Try it - The word "computer" occurs in some of the lines below; copy each of those lines.

Data under study -
⁂
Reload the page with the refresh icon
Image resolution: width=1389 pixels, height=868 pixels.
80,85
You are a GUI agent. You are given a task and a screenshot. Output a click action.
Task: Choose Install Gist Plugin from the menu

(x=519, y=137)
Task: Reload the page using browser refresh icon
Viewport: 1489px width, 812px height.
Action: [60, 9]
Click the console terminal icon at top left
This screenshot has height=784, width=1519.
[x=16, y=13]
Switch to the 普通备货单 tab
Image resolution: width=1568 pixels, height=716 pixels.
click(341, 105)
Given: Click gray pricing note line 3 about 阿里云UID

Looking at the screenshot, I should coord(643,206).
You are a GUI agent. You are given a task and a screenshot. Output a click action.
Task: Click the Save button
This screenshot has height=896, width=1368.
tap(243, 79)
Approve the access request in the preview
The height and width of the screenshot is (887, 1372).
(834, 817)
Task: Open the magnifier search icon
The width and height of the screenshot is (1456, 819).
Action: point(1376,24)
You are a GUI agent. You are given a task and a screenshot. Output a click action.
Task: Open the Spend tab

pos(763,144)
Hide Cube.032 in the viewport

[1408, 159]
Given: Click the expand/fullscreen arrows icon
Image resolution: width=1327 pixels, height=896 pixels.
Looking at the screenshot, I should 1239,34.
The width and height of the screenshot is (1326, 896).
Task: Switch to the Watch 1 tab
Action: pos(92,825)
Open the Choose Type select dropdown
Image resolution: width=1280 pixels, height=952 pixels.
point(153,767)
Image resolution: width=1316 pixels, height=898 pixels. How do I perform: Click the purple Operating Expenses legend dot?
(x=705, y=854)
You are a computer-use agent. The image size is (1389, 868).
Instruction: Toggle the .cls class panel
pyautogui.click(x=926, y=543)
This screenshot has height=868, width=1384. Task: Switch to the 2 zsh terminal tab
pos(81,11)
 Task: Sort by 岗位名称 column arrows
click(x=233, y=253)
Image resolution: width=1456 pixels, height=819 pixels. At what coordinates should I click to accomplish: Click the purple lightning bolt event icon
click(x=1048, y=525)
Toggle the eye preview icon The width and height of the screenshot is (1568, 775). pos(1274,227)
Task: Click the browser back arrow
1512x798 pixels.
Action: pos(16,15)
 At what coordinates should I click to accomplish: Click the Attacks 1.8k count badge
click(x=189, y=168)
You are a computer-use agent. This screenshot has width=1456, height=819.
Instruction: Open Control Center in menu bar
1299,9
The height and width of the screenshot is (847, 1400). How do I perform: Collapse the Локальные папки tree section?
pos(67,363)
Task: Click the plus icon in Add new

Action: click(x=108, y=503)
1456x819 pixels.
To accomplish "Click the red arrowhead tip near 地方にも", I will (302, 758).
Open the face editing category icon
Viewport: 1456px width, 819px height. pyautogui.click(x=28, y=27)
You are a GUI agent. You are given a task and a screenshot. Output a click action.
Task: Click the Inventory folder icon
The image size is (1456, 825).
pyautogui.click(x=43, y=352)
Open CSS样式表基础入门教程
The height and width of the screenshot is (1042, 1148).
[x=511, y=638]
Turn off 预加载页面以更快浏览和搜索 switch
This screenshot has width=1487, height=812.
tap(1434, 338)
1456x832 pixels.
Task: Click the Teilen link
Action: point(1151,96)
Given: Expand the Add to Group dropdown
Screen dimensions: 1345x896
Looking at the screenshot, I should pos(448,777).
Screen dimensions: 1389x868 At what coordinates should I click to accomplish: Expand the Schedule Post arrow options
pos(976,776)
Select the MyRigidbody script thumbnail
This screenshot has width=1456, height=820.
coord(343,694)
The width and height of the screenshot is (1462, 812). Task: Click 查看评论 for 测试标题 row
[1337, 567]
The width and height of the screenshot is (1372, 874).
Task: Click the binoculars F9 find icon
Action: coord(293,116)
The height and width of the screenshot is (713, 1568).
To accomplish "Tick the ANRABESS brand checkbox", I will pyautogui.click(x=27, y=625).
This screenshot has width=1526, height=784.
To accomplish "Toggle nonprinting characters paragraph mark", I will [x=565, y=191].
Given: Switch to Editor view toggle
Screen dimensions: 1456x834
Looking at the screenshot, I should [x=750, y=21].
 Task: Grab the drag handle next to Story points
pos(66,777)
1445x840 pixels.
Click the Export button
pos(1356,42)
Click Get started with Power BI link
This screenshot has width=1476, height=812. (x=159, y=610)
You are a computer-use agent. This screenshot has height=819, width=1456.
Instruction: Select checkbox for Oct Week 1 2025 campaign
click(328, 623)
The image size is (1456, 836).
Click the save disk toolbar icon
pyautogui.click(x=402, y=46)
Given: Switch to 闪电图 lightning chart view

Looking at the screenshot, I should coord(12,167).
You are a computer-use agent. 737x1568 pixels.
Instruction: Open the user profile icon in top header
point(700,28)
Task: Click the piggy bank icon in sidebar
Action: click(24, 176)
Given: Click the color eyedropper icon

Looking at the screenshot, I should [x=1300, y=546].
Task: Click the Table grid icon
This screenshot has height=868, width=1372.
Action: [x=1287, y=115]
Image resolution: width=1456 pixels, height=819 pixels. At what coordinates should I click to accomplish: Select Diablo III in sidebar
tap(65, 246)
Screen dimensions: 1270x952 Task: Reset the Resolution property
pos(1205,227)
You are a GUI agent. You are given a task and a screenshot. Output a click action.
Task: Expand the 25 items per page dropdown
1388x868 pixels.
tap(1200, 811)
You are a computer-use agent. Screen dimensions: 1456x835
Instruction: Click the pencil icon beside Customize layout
⁂
Exercise answer -
You are a computer-use agent. The image size is (1389, 868).
You are a computer-use agent. This screenshot has width=1456, height=819.
You are a computer-use agent. This screenshot has height=819, width=1456.
You are a computer-use agent. 737x1568 pixels.
You are a computer-use agent. Screen dimensions: 1456x835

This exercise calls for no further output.